• **What to work on**:
Copy the lines from the one containing "Given: Delete the 11.10.2014 refueling entry" up to and including the one containing "Looking at the", word for word.

• **Records to use**:

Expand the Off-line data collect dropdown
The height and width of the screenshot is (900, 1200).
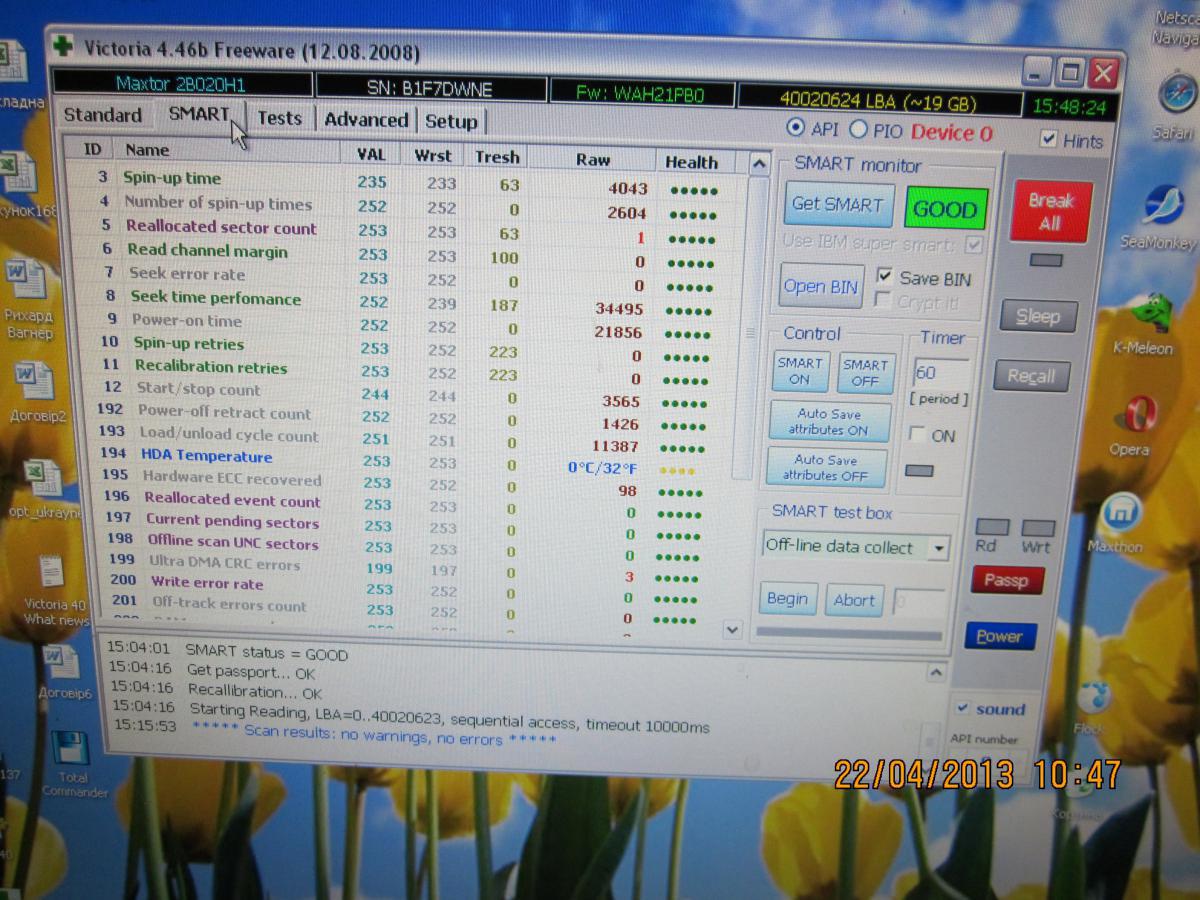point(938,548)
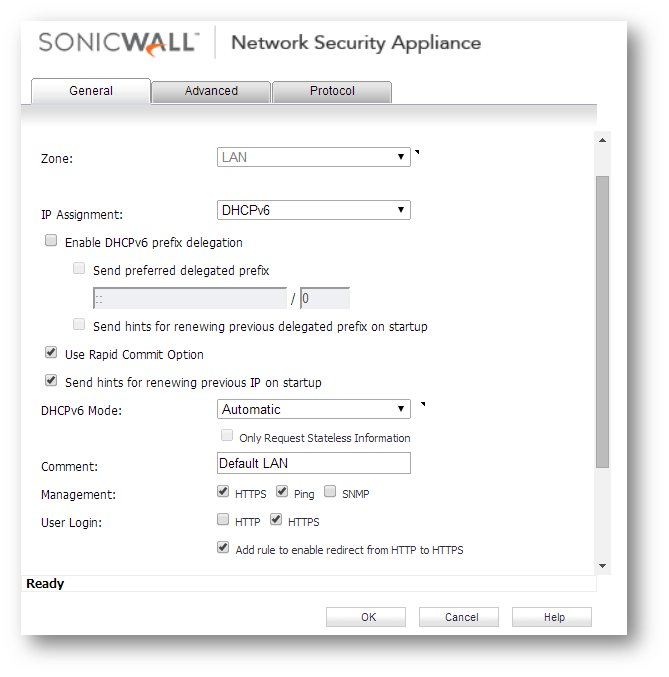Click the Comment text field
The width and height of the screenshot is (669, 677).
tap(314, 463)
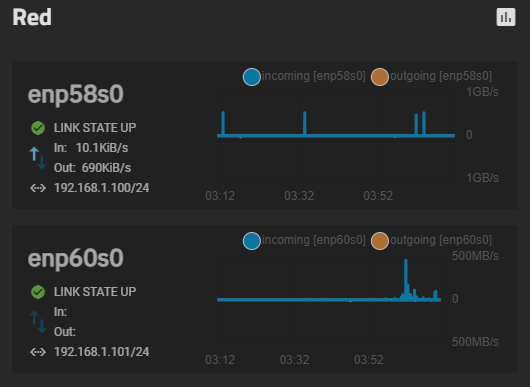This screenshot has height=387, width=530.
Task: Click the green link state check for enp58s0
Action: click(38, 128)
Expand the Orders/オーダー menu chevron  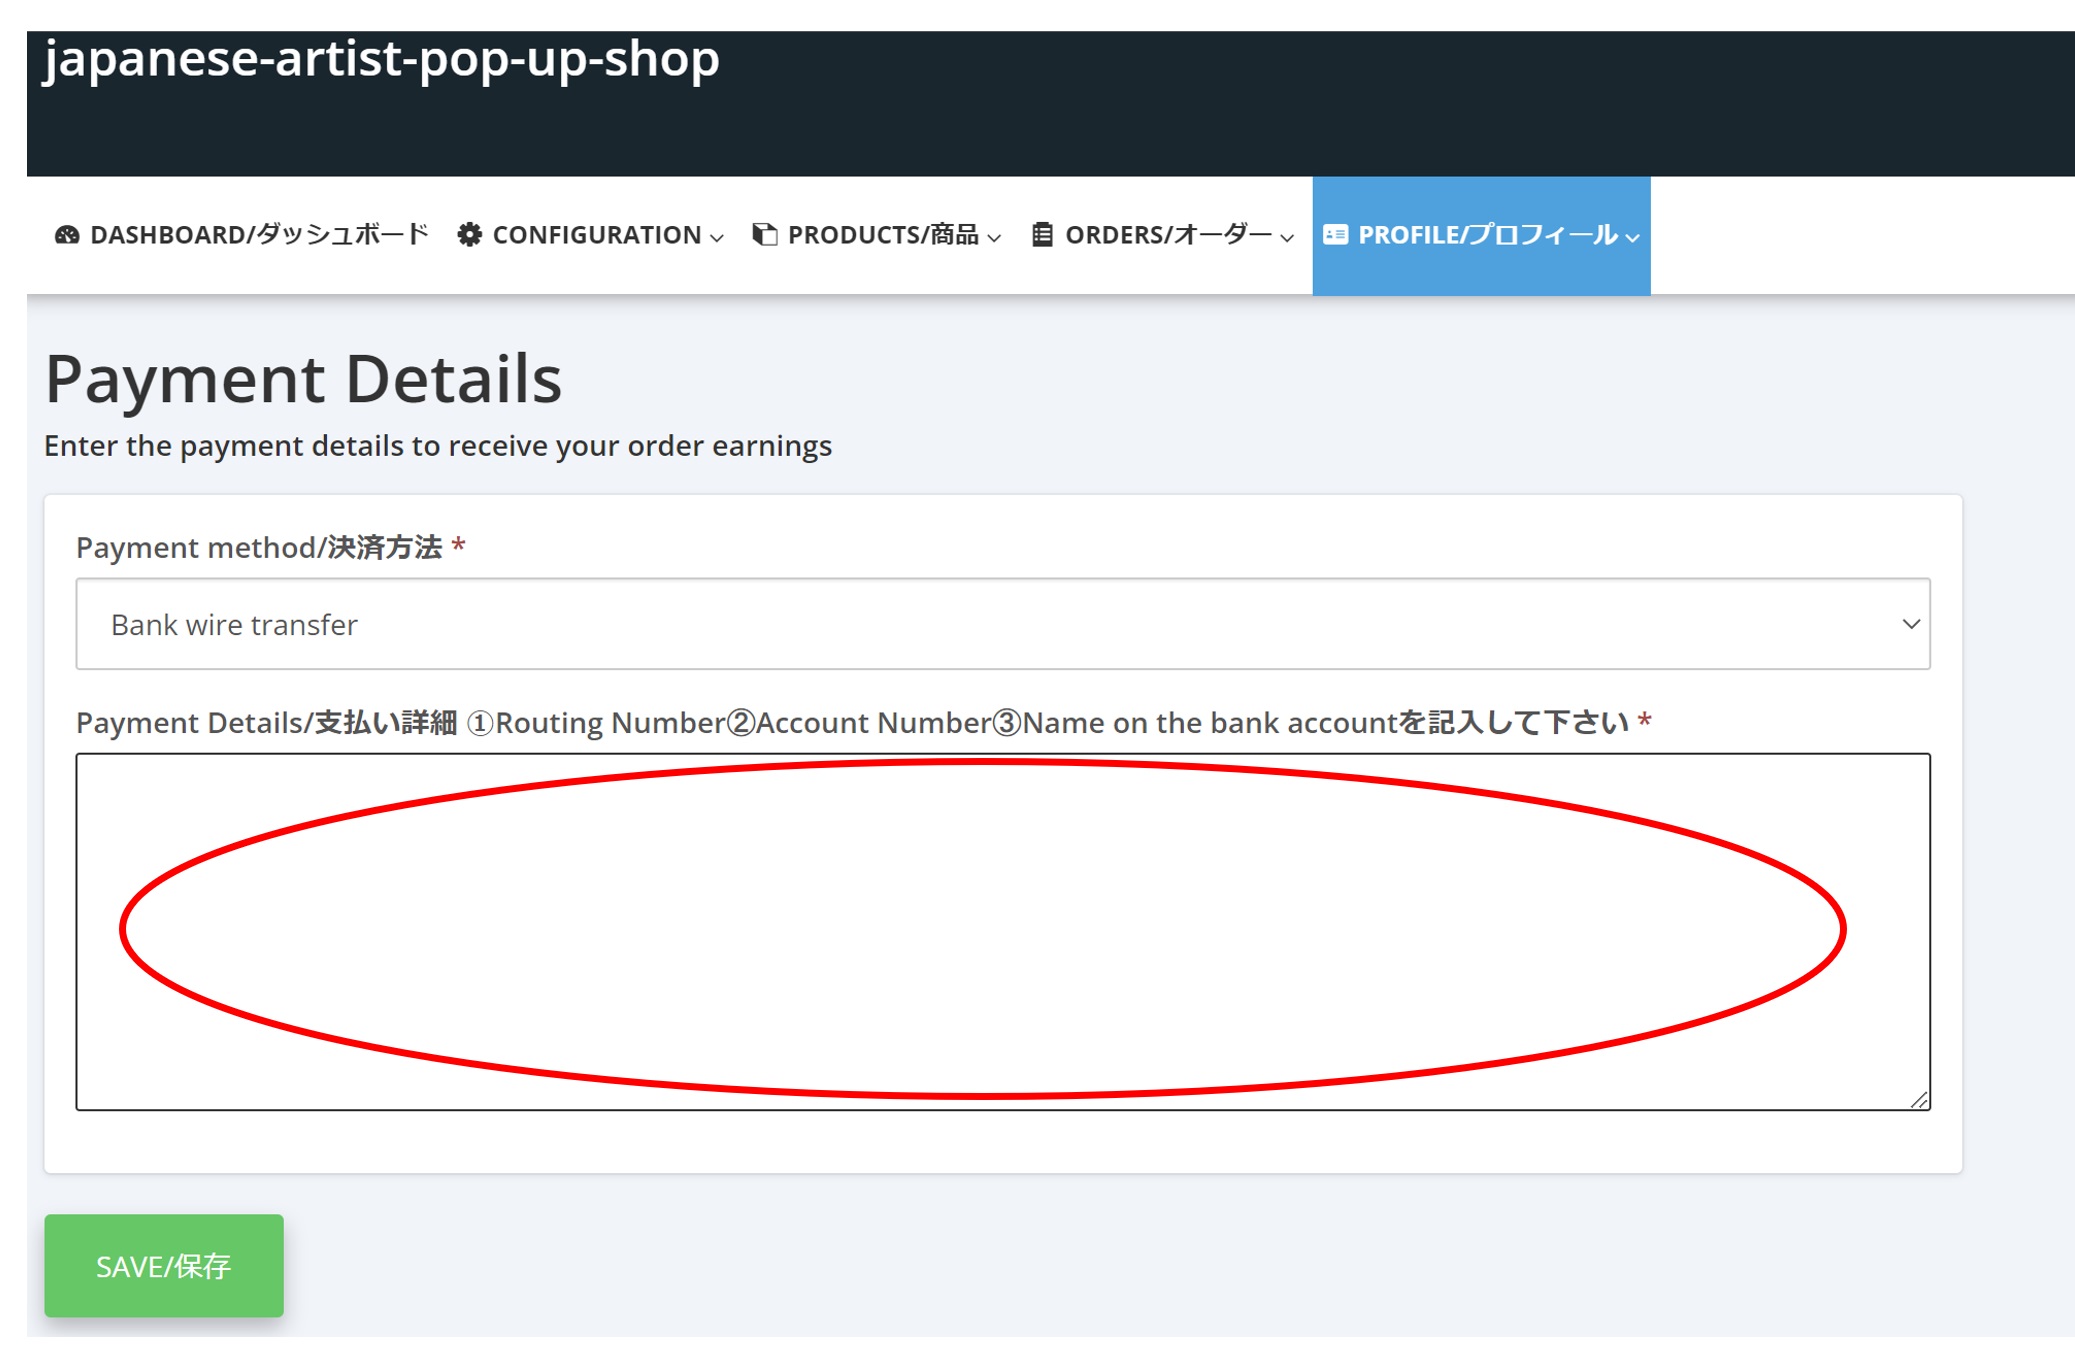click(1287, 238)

---

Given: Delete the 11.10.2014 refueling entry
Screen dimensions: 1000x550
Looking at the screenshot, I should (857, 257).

• **Written answer**:
Given: Delete the 11.10.2014 refueling entry
Screen dimensions: 1000x550
Looking at the screenshot, I should (857, 257).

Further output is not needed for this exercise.